라이브러리는 적절한 세포로부터 추출된 핵산으로 작제된다. 참조로 국제특허공보 제WO91/00349호는 IL-10을 제조하는 재조합 방법을 기술한다. 유용한 유전자 서열은 예를 들면 다양한 서열 데이타 베이스, 즉 핵산인 경우 Gen Bank 및 EMBL에서, 단백질인 경우 PIR 및 Swiss-Prot에서 찾을 수 있고 업체[c/o Intelligenetics, Mountain View, California 또는 the Genetics Computer Group, University of Wisconsin Biotechnology Center, Madison, Wisconsin]가 참조로 언급될 수 있다.
사람 IL-10(hIL-10)을 암호화하는 서열을 포함하는 클론은 메릴랜드 록크빌의 아메리칸 타입 컬쳐 컬렉션(ATCC)에 기탁번호 제68191 및 68192호로 기탁되어 있다. IL-10을 암호화는 서열을 지닌 기타 클론의 동정은 핵산 하이브리드화 또는 발현 벡터가 사용되는 경우에는 암호화된 단백질의 면역학적 검출에 의해 수행된다. 기탁되어 있는 서열을 근거로 한 올리고뉴클레오타이드 프로브는 국제 특허공보 제WO90/00349호에 기술되어 있다. 서열의 동정을 위해 유용한 올리고뉴클레오타이드 프로브는 또한 기타 종에서 관련된 유전자의 보존된 영역으로부터 제조될 수 있다. 달리, IL-10의 아미노산 서열을 기본으로 하는 축퇴성 프로브를 사용할 수 있다.
다양한 발현 벡터를 사용하여 IL-10을 암호화하는 DNA를 발현할 수 있다.

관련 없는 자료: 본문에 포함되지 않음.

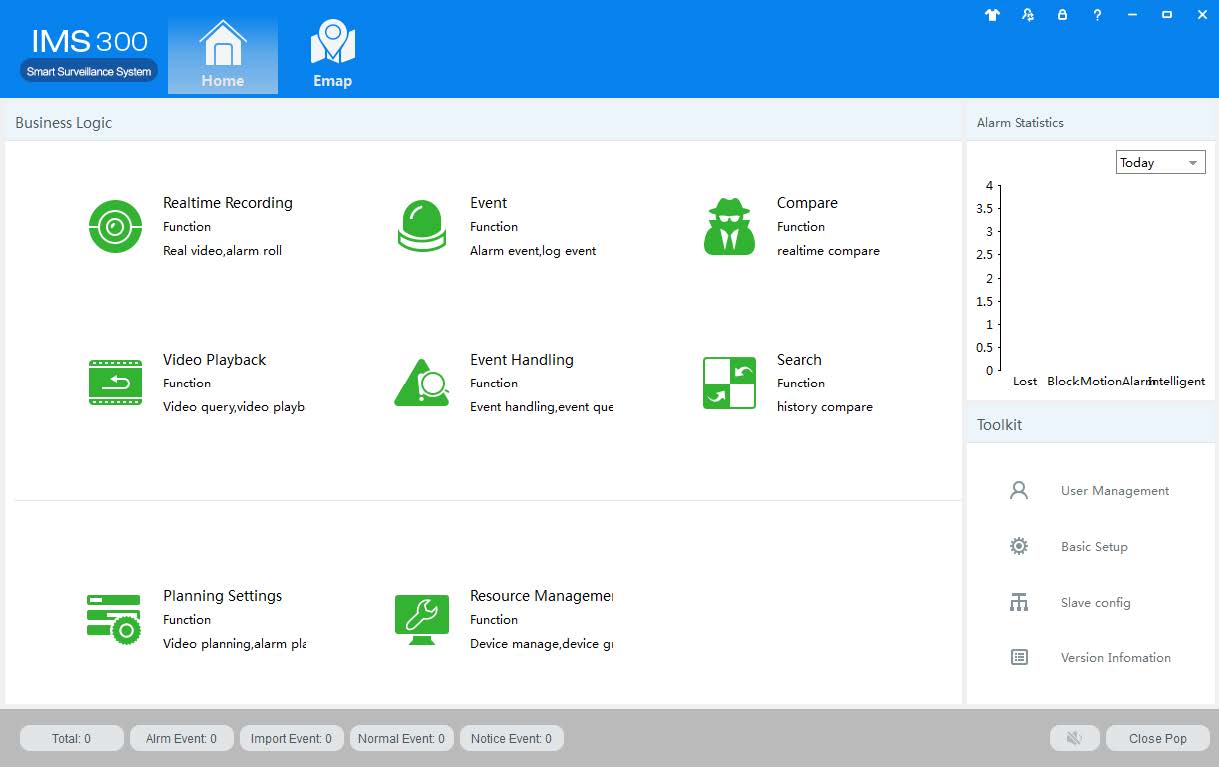1219x767 pixels.
Task: Open User Management in Toolkit
Action: pyautogui.click(x=1114, y=491)
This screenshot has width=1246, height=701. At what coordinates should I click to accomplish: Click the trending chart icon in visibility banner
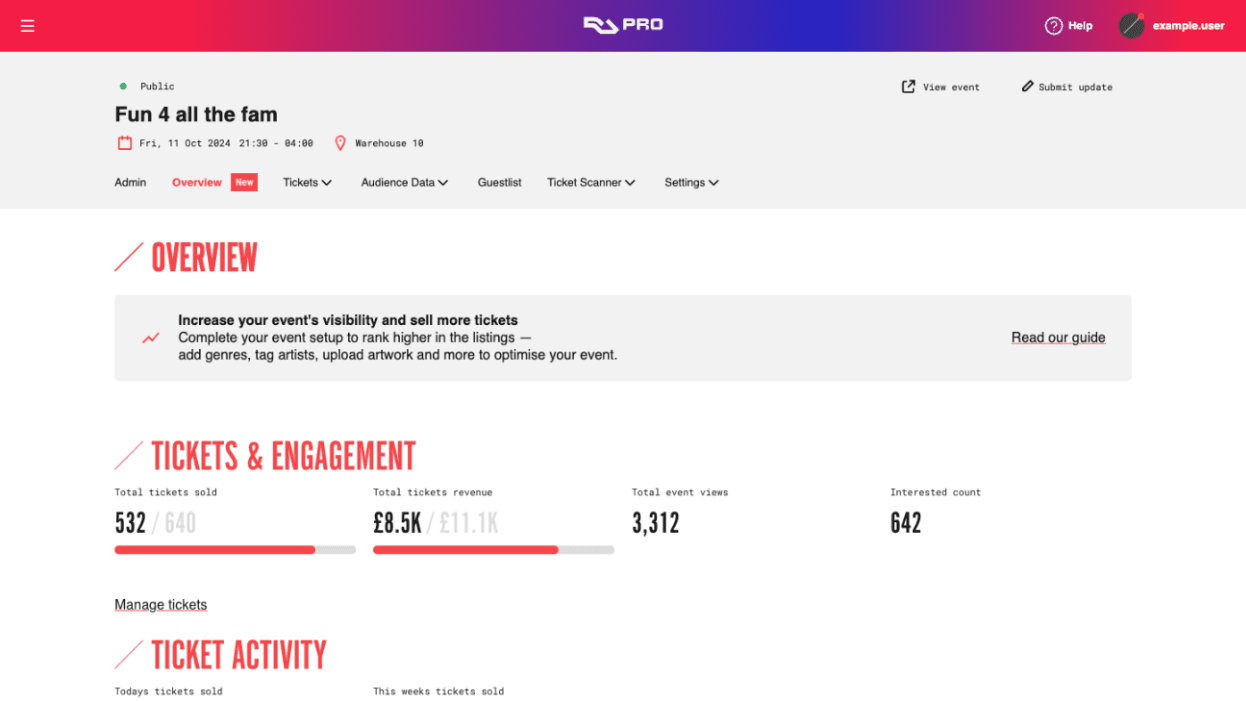pos(151,338)
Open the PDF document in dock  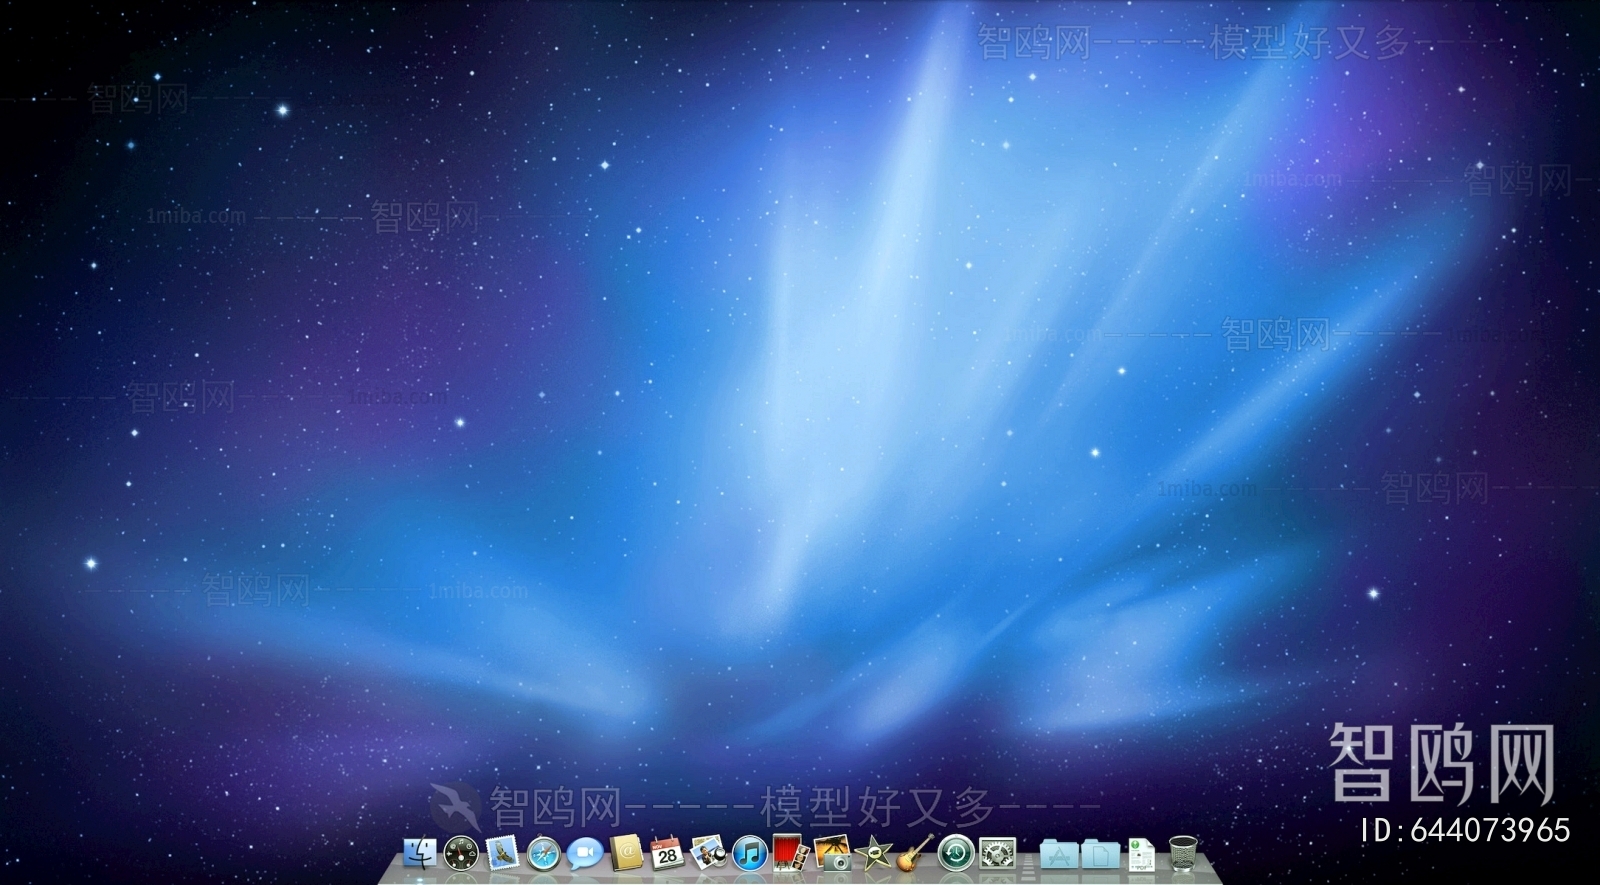click(x=1141, y=854)
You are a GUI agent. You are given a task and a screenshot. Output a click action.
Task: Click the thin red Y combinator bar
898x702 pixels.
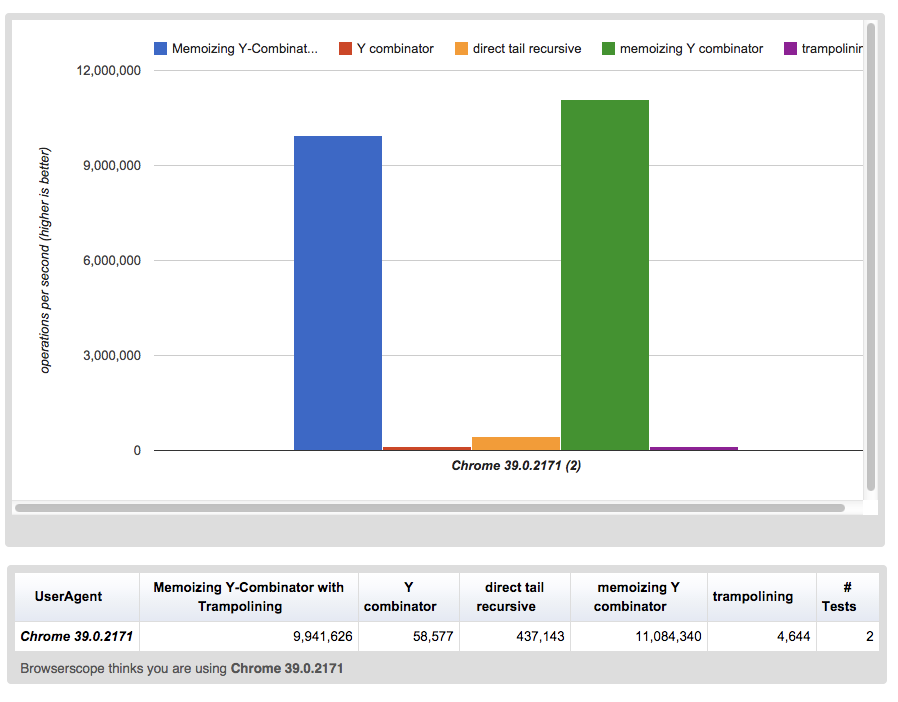[x=427, y=448]
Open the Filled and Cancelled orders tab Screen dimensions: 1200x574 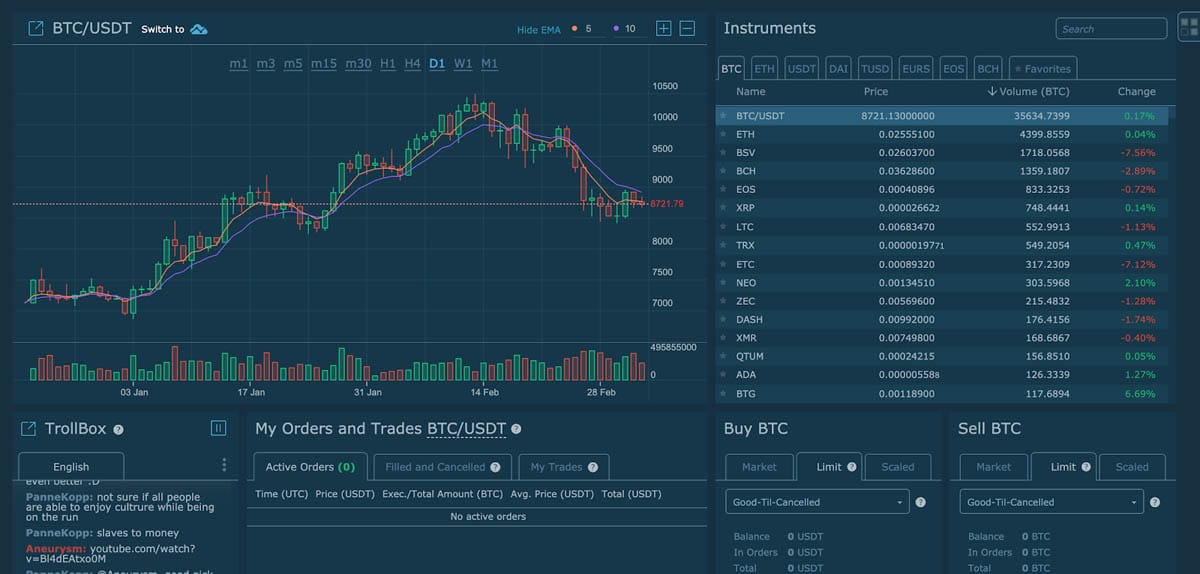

원핵 또는 진핵 세포중에서 재조합 단백질의 발현을 위해 사용되는 통상의 벡터를 사용할 수 있다. 바람직한 벡터는 문헌[Okayama et al., Mol. Cell. Bio. Vol. 3: 280-289(1983); and Takebe et al., Mol. Cell. Biol. Vol. 8: 466-472(1988)]에 기술된 pcD 벡터를 포함한다. 기타 SV40-기본 포유동물 발현 벡터는 문헌[Kaufman et al., Mol. Cell. Biol. Vol. 2: 1304-1319(1982) and U. S. Patent No. 4,675,285]에 기술된 것을 포함한다. 이들 SV40-벡터는 COS7 멍키 세포(ATCC No. CRL 1651) 및 마우스 L 세포 및 CHO 세포와 같은 다른 포유동물 세포에서 특히 유용하다.
표준 형질감염 방법을 사용하여 다량의 폴리펩타이드를 발현하는 진핵성 세포주를 생산할 수 있다. 본 발명의 방법은 단백질이 발현되는 세포 상등액으로부터 진핵 세포에 의해 발현되는 IL-10을 정제하는 방법이다. 진핵 세포주는 포유동물, 효모 및 곤충 세포주를 포함한다. 포유동물 세포주는 예를 들어, COS-7 세포, 마우스 L 세포 및 중국산 햄스터 난소(CHO) 세포를 포함한다[Sambrook et al., supra and Ausubel et al, supra].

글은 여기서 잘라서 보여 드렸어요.